What is a rollout in the context of a Kubernetes deployment?
A rollout is the process triggered when a deployment is created or updated which creates or updates replica sets and pods for that deployment.
What happens under the hood when you first create a new deployment?
Kubernetes creates a new replica set for that deployment and this is recorded as the first deployment revision.
What does a new deployment revision represent?
A deployment revision represents a specific version of the deployment configuration such as a particular container image version or settings at the time of a rollout.
What typically triggers a new rollout after the initial deployment is created?
Updating the deployment such as changing the container image version triggers a new rollout and creates a new deployment revision.
Why is tracking deployment revisions useful?
Tracking revisions allows you to see what changes were made over time and enables you to roll back to a previous working version if needed.
Which kubectl command shows you the status of an ongoing deployment rollout?
You use kubectl rollout status followed by the deployment name to see the rollout status.
Which kubectl command shows the history of rollout revisions for a deployment?
You use kubectl rollout history followed by the deployment name to see the list of revisions and their history.
What are the two main deployment strategies described in the lecture?
The two strategies are Recreate and RollingUpdate.
What is the Recreate deployment strategy?
The Recreate strategy terminates all existing pods of the old version first and only then creates new pods of the updated version which causes downtime.
Why is the Recreate strategy risky for production applications?
Because during the time after old pods are deleted and before new pods are up the application is unavailable to users.
What is the RollingUpdate deployment strategy?
The RollingUpdate strategy gradually scales down old pods and scales up new pods so that some pods are always available and the application stays online during the update.
Which deployment strategy is the default if you do not specify one in the deployment spec?
RollingUpdate is the default deployment strategy.
How can you update a deployment using its definition file?
You modify the deployment yaml file with the desired changes and then run kubectl apply dash f with that file to trigger a new rollout.
What kinds of changes in a deployment yaml file can trigger a rollout?
Changes such as updating the container image version changing labels or altering the number of replicas can trigger a new rollout.
What kubectl command can you use to update the container image of a deployment without editing the yaml file?
You can use kubectl set image on the deployment specifying the container name and new image.
What is a potential risk of using kubectl set image instead of updating the yaml file?
If you change the image with kubectl set image but do not update the yaml file the live configuration and the file configuration can drift out of sync and cause confusion later.
How can you see detailed information about a deployment and its strategy behavior?

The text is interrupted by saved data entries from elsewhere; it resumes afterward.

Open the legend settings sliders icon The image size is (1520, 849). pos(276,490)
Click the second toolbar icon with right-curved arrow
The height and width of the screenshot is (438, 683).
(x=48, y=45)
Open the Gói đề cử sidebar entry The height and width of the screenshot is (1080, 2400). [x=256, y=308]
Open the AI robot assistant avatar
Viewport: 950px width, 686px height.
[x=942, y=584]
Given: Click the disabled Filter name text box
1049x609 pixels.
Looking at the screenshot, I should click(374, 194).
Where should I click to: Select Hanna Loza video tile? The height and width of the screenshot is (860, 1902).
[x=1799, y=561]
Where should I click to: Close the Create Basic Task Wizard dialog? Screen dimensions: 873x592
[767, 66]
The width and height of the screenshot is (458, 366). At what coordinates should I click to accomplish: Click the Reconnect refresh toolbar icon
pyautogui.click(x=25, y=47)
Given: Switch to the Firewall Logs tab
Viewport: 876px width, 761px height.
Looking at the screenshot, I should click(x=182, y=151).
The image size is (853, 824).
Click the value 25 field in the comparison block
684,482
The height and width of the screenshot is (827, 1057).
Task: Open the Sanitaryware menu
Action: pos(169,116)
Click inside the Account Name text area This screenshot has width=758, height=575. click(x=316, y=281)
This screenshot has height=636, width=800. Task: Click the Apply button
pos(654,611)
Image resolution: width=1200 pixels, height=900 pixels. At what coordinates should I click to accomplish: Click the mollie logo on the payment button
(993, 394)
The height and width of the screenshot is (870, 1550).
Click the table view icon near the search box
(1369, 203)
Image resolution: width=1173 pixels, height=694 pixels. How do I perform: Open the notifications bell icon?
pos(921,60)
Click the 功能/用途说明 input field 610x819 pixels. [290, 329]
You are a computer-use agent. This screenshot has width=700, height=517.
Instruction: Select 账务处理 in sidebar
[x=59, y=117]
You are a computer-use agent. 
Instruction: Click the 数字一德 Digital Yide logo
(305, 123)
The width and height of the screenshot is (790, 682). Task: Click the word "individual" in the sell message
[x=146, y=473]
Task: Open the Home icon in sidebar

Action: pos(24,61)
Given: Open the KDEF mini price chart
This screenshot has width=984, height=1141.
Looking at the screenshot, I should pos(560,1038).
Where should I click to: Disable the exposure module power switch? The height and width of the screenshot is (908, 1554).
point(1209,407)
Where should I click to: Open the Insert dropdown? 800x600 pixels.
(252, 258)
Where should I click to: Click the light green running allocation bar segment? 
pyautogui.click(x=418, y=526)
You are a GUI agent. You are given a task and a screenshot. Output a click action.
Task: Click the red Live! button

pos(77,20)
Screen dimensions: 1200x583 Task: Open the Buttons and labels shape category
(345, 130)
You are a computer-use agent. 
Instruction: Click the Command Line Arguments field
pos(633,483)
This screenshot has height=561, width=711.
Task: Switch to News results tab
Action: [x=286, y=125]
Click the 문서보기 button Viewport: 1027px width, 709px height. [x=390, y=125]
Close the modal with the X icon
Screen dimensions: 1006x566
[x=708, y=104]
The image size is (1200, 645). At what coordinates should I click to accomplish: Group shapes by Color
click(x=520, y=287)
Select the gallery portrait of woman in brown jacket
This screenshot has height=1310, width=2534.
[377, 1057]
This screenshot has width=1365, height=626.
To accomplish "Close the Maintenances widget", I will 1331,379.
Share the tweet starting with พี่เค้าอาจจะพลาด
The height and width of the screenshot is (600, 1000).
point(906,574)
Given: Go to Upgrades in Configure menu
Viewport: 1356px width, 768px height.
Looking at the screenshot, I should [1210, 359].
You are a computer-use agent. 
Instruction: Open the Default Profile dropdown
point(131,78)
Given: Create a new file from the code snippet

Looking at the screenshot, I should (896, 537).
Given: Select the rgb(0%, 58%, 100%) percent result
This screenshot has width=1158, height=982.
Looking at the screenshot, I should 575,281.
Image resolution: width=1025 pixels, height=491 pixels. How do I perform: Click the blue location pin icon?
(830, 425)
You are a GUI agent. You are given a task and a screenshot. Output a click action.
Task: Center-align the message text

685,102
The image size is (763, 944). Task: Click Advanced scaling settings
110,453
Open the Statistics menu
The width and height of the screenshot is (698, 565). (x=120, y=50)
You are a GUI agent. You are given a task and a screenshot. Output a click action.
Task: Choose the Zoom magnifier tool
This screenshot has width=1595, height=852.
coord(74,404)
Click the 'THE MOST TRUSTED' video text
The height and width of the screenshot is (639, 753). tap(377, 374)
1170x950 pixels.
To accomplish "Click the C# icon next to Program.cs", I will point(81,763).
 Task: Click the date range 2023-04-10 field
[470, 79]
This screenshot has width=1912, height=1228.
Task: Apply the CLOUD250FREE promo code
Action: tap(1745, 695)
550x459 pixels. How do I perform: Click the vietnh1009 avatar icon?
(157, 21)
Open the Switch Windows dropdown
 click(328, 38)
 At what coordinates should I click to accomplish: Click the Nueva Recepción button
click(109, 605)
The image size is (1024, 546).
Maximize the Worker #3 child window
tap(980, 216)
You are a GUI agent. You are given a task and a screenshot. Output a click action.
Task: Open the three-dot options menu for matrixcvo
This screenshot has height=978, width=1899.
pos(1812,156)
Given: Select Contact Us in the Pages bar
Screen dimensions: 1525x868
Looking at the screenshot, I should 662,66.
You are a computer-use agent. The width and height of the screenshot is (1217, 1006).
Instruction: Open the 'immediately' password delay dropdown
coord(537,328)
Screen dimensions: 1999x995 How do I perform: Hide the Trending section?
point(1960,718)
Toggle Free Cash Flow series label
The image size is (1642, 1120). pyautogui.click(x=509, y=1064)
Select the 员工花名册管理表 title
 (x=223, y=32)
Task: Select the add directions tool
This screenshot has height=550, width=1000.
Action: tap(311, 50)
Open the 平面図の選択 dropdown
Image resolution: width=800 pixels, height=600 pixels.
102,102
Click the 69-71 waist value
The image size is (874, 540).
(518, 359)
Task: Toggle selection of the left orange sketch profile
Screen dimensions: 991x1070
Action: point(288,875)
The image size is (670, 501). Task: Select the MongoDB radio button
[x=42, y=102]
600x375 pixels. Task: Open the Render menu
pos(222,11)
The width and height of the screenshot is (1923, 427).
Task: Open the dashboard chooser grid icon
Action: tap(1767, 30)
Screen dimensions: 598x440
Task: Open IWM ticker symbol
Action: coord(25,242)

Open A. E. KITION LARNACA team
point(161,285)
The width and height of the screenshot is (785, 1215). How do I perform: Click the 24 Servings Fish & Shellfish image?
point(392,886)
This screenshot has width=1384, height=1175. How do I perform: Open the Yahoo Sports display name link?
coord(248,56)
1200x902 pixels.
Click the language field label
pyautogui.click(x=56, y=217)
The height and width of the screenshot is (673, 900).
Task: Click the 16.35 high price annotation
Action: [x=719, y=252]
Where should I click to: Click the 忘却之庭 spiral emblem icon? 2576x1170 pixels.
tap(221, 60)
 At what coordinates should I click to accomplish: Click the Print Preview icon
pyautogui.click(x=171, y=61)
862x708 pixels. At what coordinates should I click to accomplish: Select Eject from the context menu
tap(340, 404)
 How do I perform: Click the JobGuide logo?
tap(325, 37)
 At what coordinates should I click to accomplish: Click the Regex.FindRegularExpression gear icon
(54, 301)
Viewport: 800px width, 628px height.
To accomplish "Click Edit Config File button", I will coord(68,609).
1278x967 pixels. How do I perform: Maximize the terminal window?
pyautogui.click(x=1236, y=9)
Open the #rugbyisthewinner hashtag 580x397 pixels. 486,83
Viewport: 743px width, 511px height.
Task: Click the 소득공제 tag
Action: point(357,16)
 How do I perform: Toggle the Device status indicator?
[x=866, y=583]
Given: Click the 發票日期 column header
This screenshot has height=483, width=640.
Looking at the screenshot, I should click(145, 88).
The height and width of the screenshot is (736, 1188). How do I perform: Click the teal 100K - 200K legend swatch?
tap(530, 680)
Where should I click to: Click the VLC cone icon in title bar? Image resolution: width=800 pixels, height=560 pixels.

You can run kubectl describe deployment followed by the deployment name to view strategy type events and replica set changes.
In the describe output how does the event sequence differ between Recreate and RollingUpdate strategies?
With Recreate you will see the old replica set scaled down to zero first and then the new replica set scaled up while with RollingUpdate you see old and new replica sets scaled down and up gradually side by side.
When you first create a deployment with five replicas how many replica sets are created and what do they do?
One replica set is created which then creates and manages five pods to satisfy the replica count.
When you upgrade a deployment to a new version how do replica sets change under the hood?
Kubernetes creates a new replica set for the new version and gradually moves pods from the old replica set to the new one according to the RollingUpdate strategy.
After an upgrade what might kubectl get rs show for the old and new replica sets?
It might show the old replica set with zero pods and the new replica set with the full number of pods such as five.
If you detect a problem after upgrading your deployment what Kubernetes feature helps you go back to the previous version?
You can use the rollback feature of deployments to return to an earlier revision.
Which kubectl command do you use to roll back a deployment to a previous revision?
You run kubectl rollout undo followed by the deployment name to roll back.
During a rollback how do the replica sets change?
Kubernetes scales down pods in the newest replica set and scales up pods in the previous replica set so the application returns to the older version.